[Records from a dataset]
╔══
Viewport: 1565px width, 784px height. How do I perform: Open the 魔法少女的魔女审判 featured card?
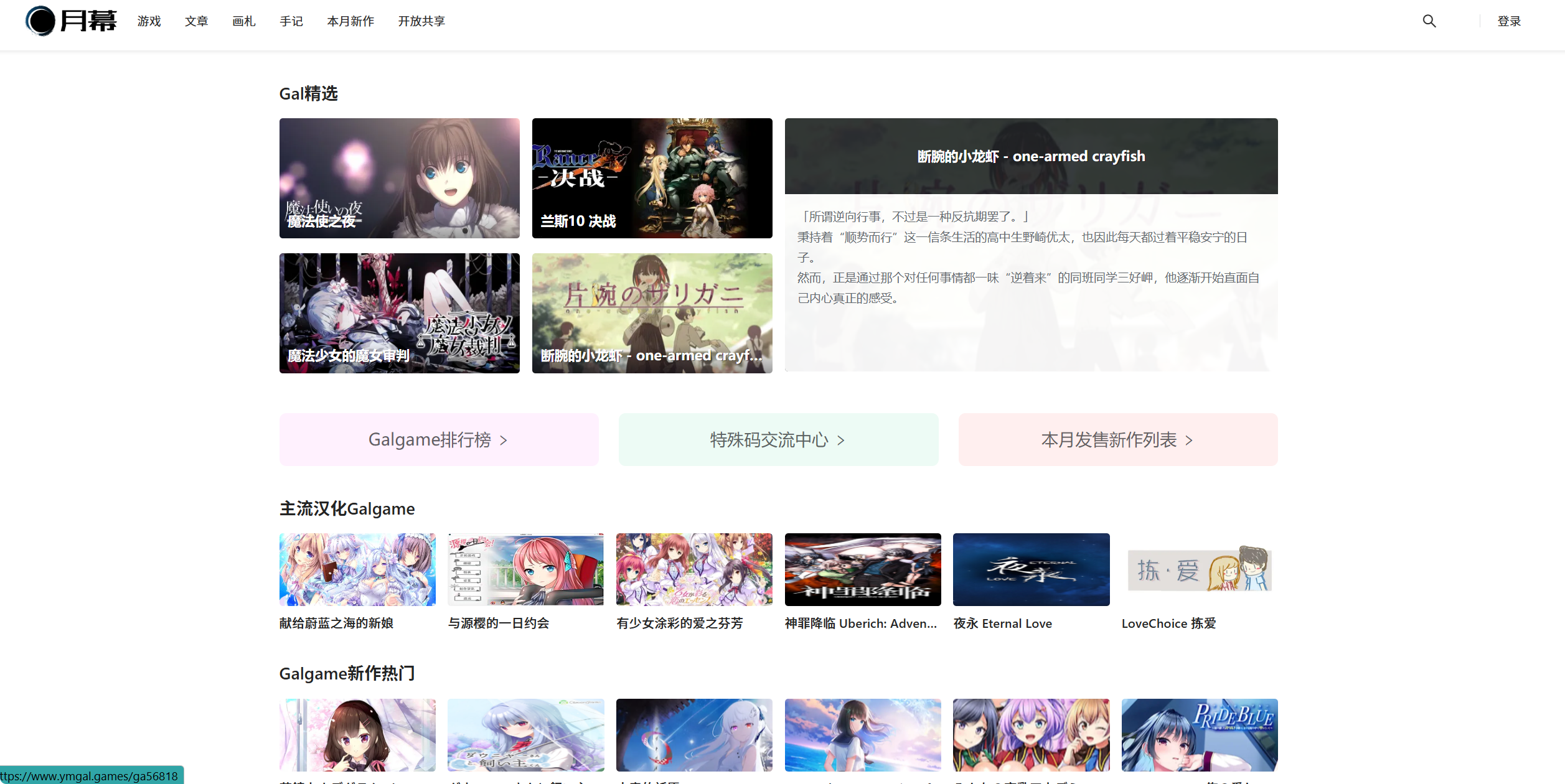(x=399, y=313)
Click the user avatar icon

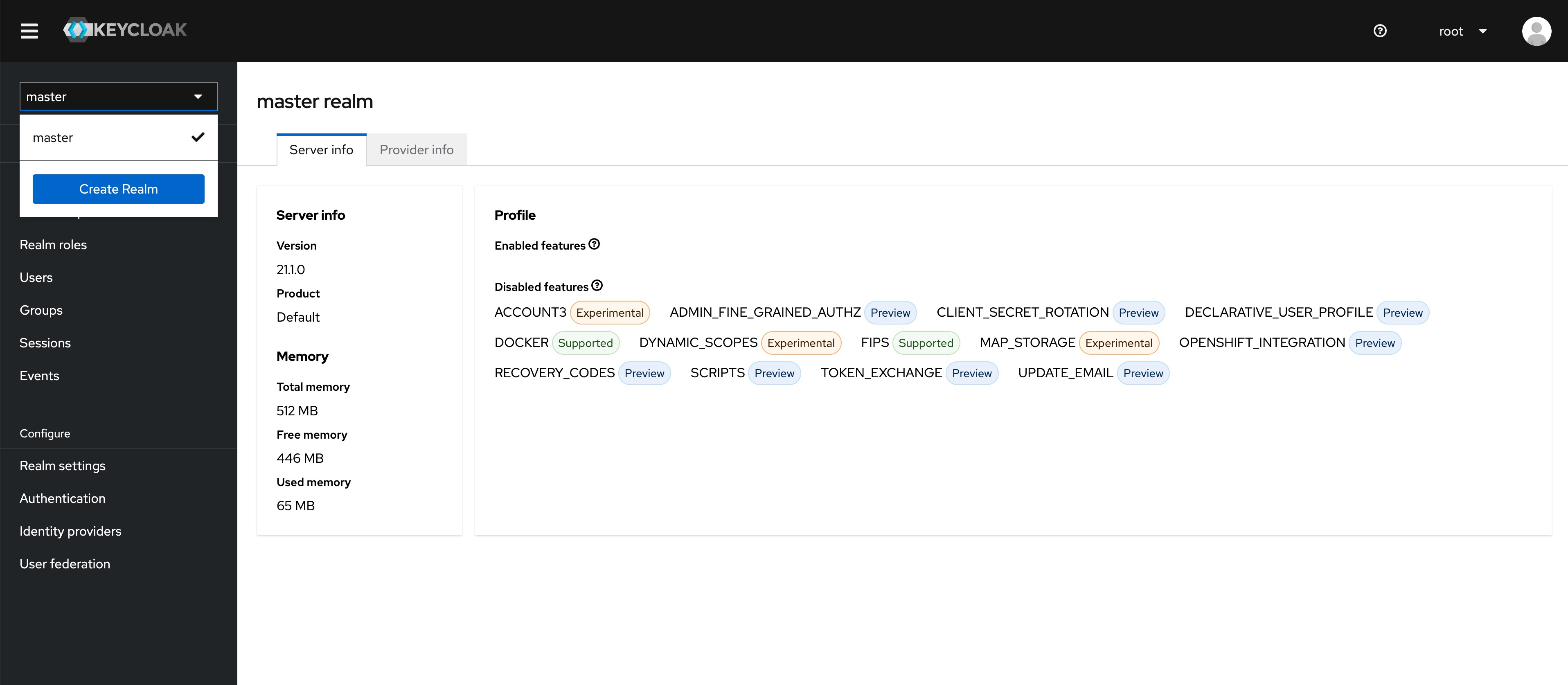click(x=1536, y=31)
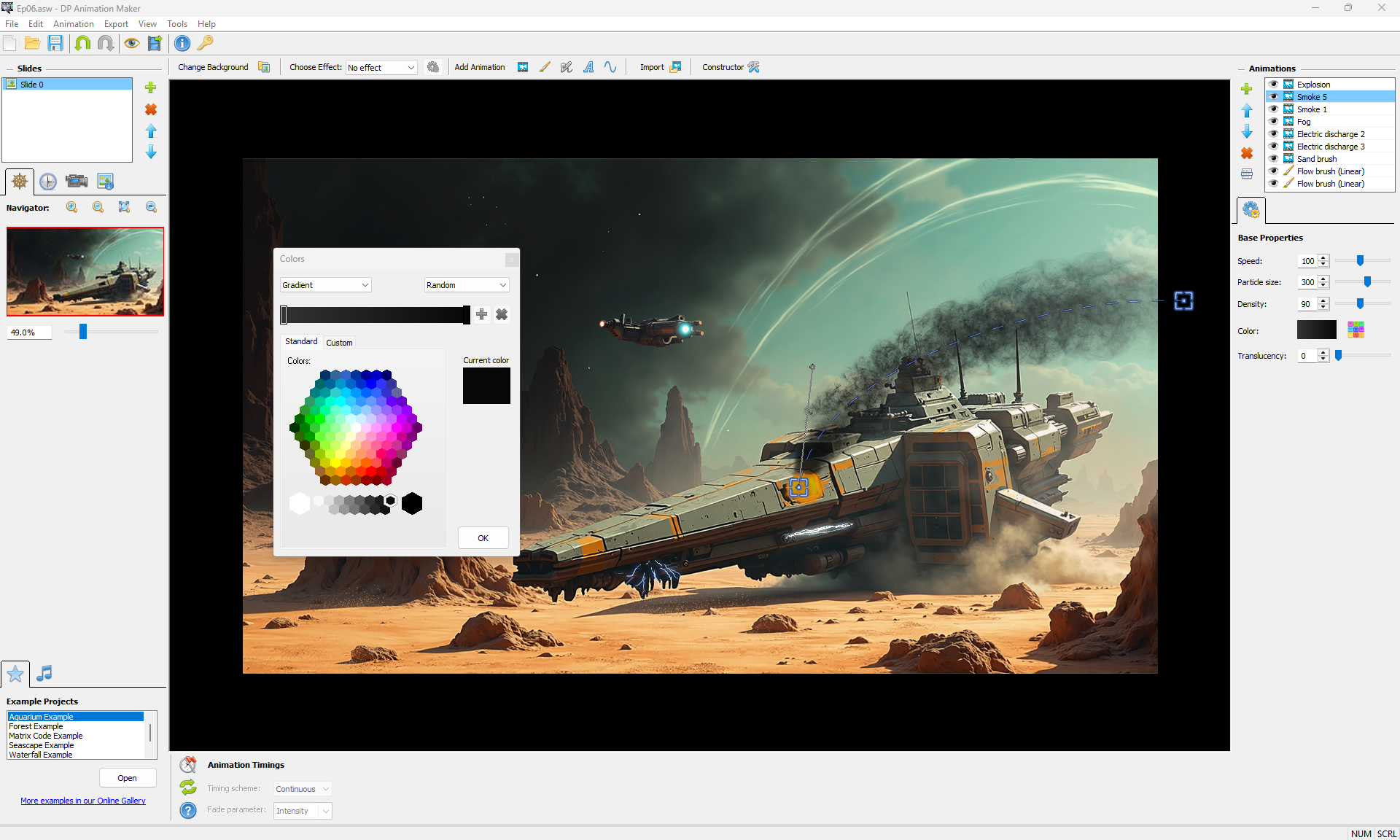Viewport: 1400px width, 840px height.
Task: Move animation down with the blue arrow
Action: 1247,132
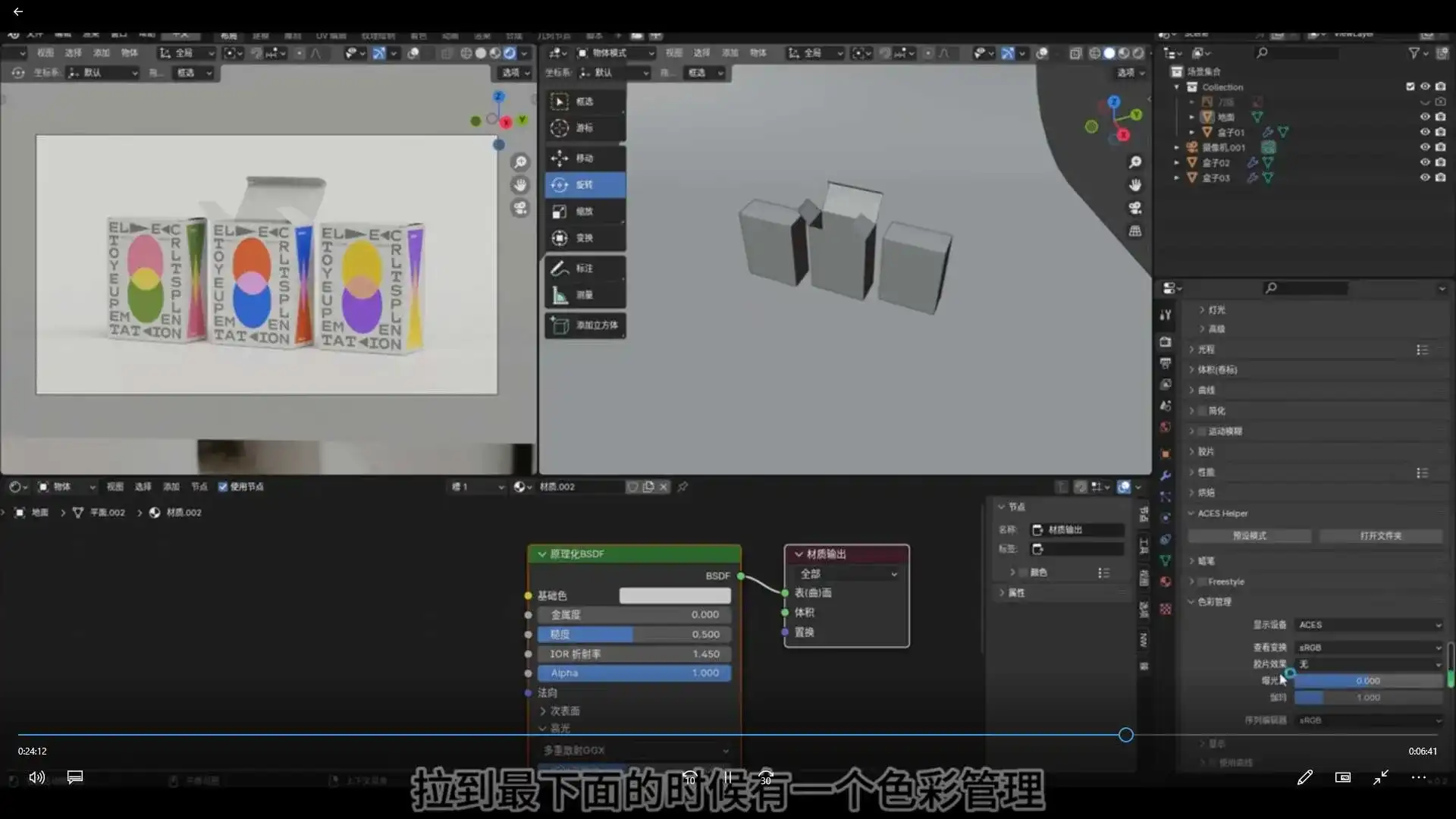Pause the video playback

[728, 777]
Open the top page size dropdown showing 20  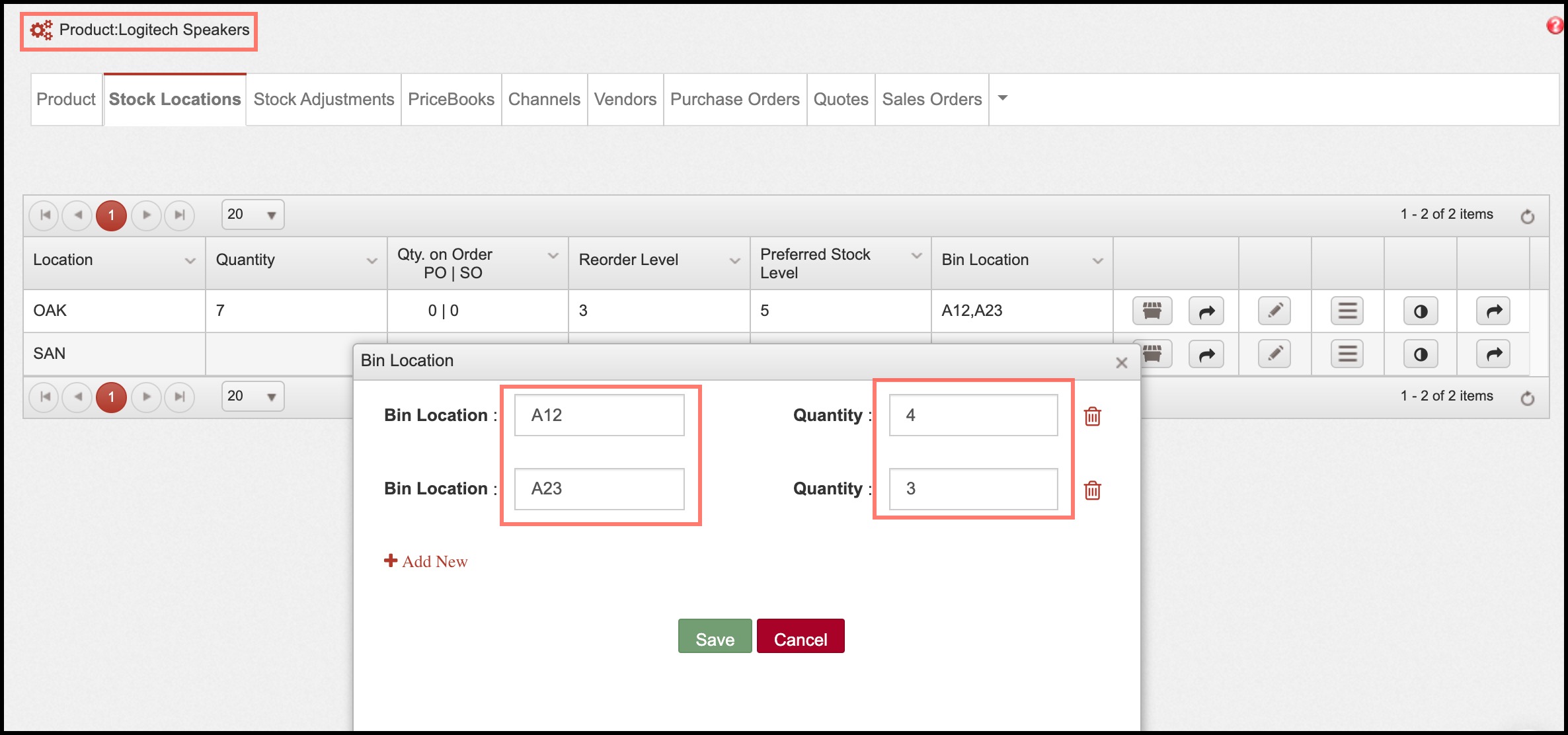pos(253,215)
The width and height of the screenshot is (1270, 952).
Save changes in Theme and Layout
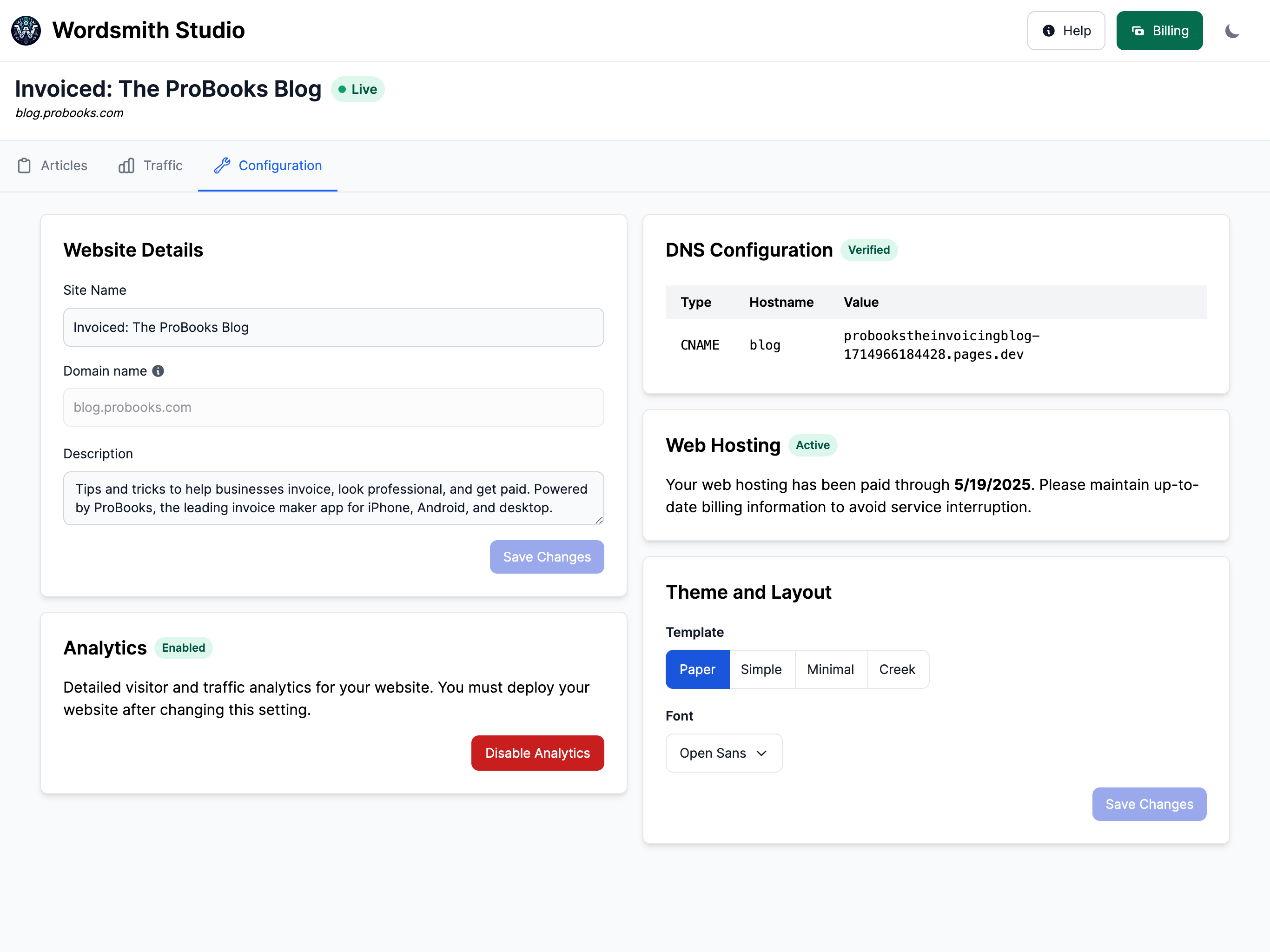point(1149,805)
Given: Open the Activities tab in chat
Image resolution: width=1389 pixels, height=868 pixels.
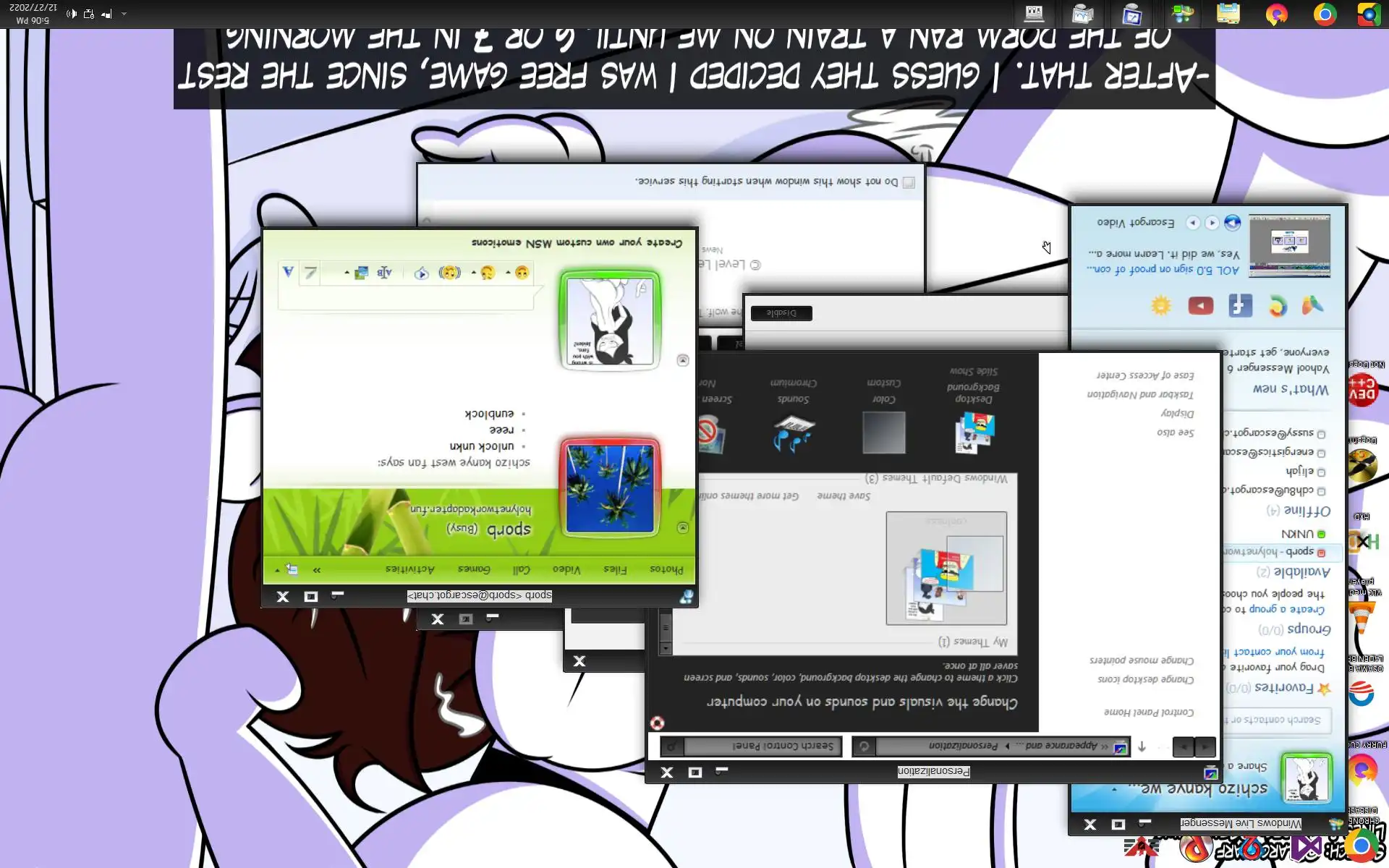Looking at the screenshot, I should tap(409, 569).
╚══
*How to complete this task*: Only an exact copy of the lines from the one with "Given: Open the Activities tab in chat" through the last line of the data above is wanted, and no pictures.

*Reply*:
Given: Open the Activities tab in chat
Image resolution: width=1389 pixels, height=868 pixels.
Looking at the screenshot, I should tap(409, 569).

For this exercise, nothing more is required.